TEC - Teatro Experimental de Cascais

A Boba. Programa
Teatro Experimental de Cascais, Estoril, Março de 2008
Mas… não a tinham assassinado?

Afirmam que sim. Mas a verdade é que, 653 anos após a, sabemo-lo hoje, fictícia data da morte da dama galega, a morta mais viva da cultura portuguesa regressa ao nosso convívio em mais uma renovada perspectiva.

A história de Inês já foi contada e recontada de muitas e variadas formas: do ponto de vista de D. Pedro, de D. Constança, de Afonso IV, de servos e criados, de Afonso Madeira, de Afonso Coelho... Inês vive ainda na poesia, na ópera, no cinema, na prosa, na escultura, na pintura, no teatro, mais viva que morta, actuante e de ímpar importância na lusa forma de amar.

“A História é uma ficção controlada”. Será? Ou será que a lenda tomou há muito o lugar da História na forma como nos faz chegar os ‘factos’ que envolveram a Colo de Garça?

Diz-nos a História, pela pena do Conde de Sabugosa em História Genealógica, que D. Beatriz mandou “a Maria Miguéis anã, trezentas livras” em testamento. E é essa boba, essa figura menor em vários sentidos que Estela Guedes escolhe alcandorar à posição de, mais do que protagonista, motor de uma história que todos afirmamos conhecer. Conhecemos?

A figura desprezada e socialmente insignificante “também tem direito à História”, proclama a certo momento. À que viveu, à que afirma ter decidido. Foi ela, a pessoa usada por todos qual objecto de uma domesticidade quotidiana, que se deixa em testamento aos filhos, quem puxou, afirma, os cordéis de um assassinato que marcaria até hoje a face da cultura portuguesa.

Percorrendo tempos e vozes, atravessando perspectivas várias, a Miguéis – pois assim se chama - apresenta-se perante os nossos olhos para repor a inesperada verdade de um feito que todos pretendemos conhecer tão bem.

Dominando um espaço que a outros pertence, a um tempo visível aos nossos olhos e invisível aos dos seus contemporâneos, a margem de manobra e capacidade de manipulação de que afirma gozar revelam-se muito para além do que estaríamos à espera. Minúscula num mundo gigantesco, vivendo perto dos grandes com a função de os entreter e a quem é permitida uma liberdade de expressão imperdoável noutros casos, é a um tempo espelho e agente de acções cuja responsabilidade a outros pertence. Sem nunca fazer concessões, goza do privilégio – que o estatuto de louca/boba tristemente concede – de lhe ser permitido colocar à verdade à frente dos olhos de (quase) todos, mantendo-se apartada dela: “Não sou igual a vós, não reproduzo os vossos valores.”

□ □ □ □ □ □ □

De acordo com o programa de A Boba, quanto deixou D. Beatriz em testamento a Maria Miguéis? As linhas abaixo não são necessárias.

- **Dados fornecidos**:
□ □ □ □ □ □ □

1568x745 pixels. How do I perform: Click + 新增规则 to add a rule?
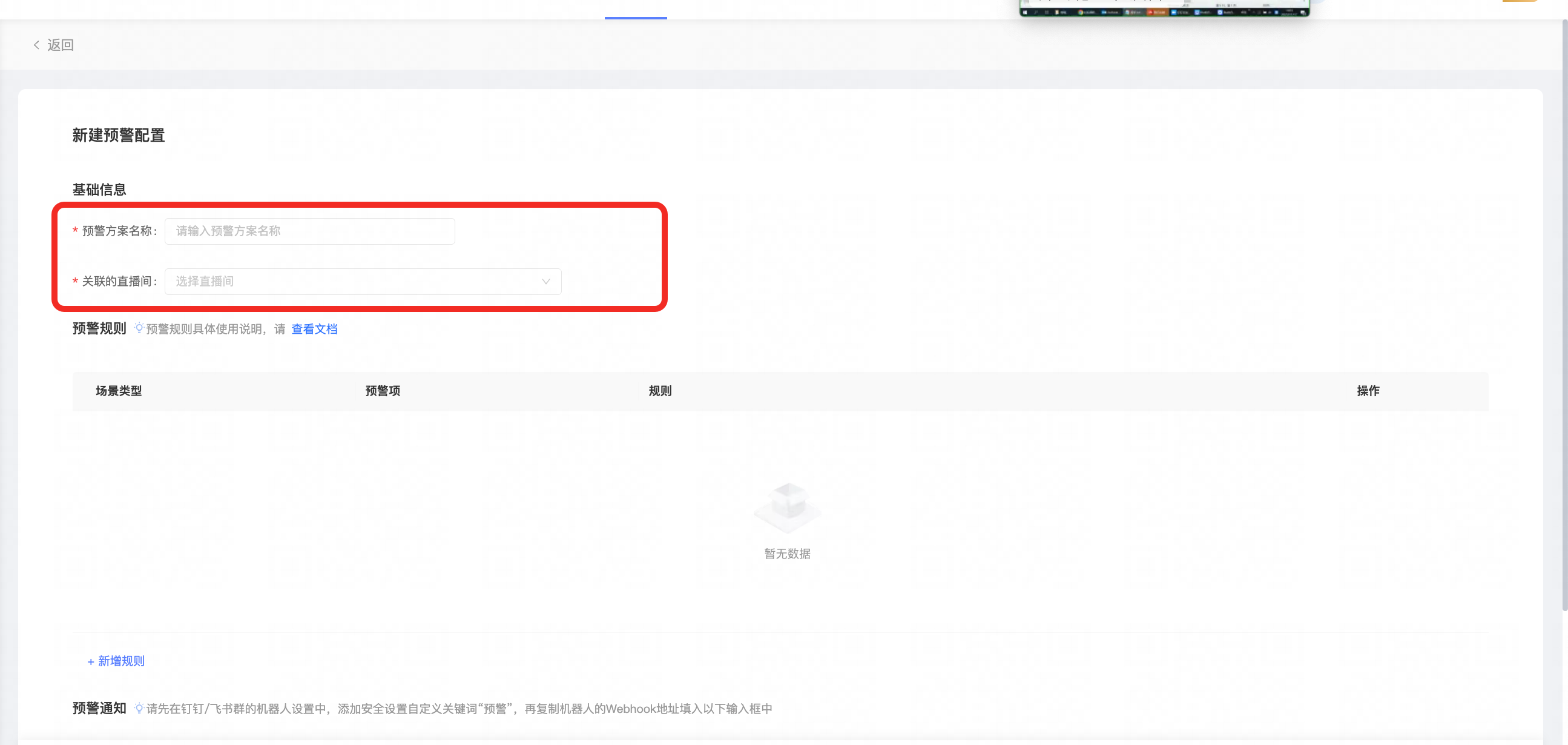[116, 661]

□ □ □ □ □ □ □

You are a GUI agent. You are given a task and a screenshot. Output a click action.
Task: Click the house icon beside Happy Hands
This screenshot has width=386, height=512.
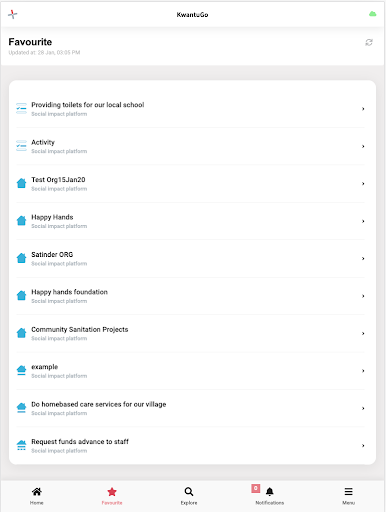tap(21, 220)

□ □ □ □ □ □ □

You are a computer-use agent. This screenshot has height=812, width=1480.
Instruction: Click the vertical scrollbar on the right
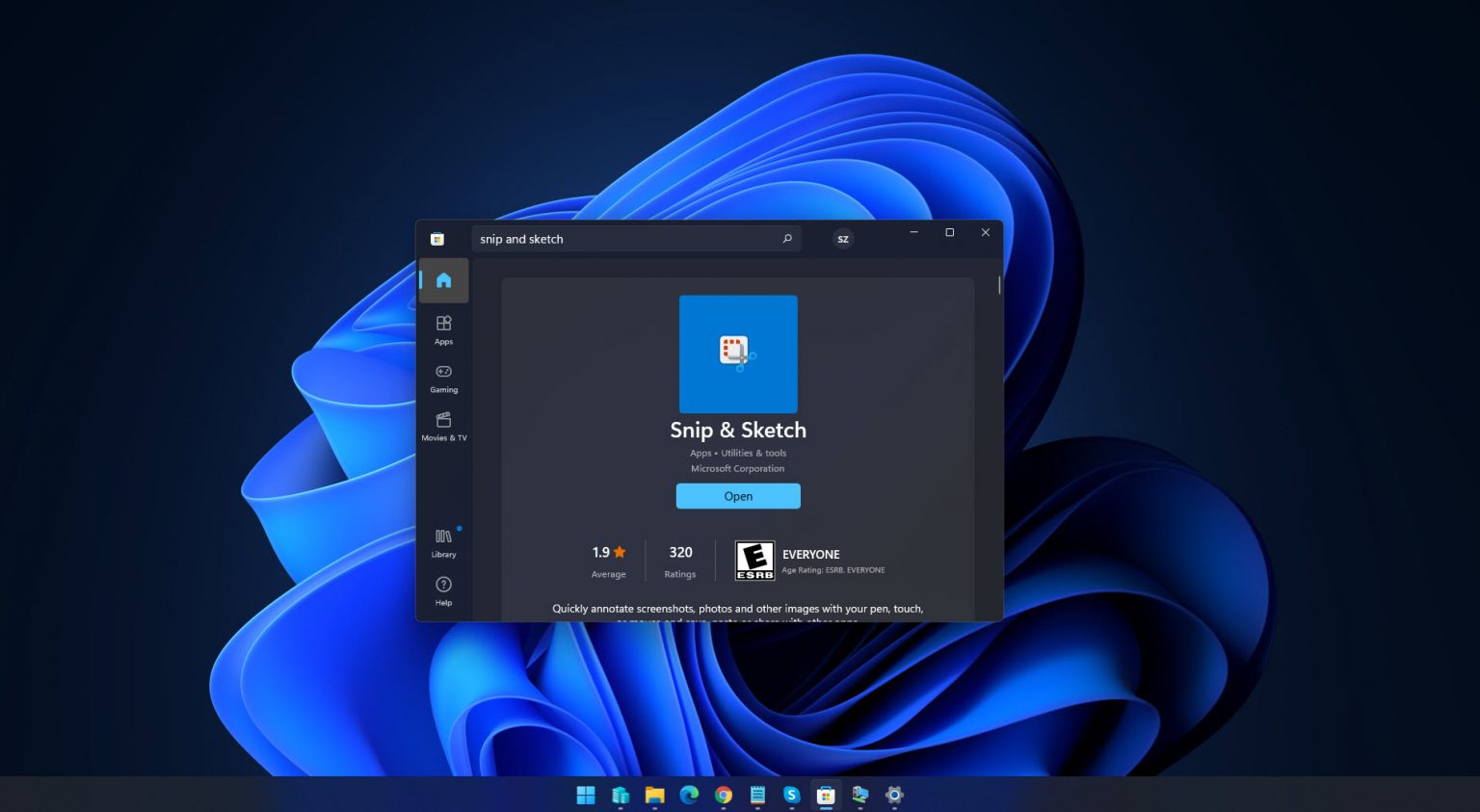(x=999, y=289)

□ □ □ □ □ □ □

- **Resolução**: Trezentas livras.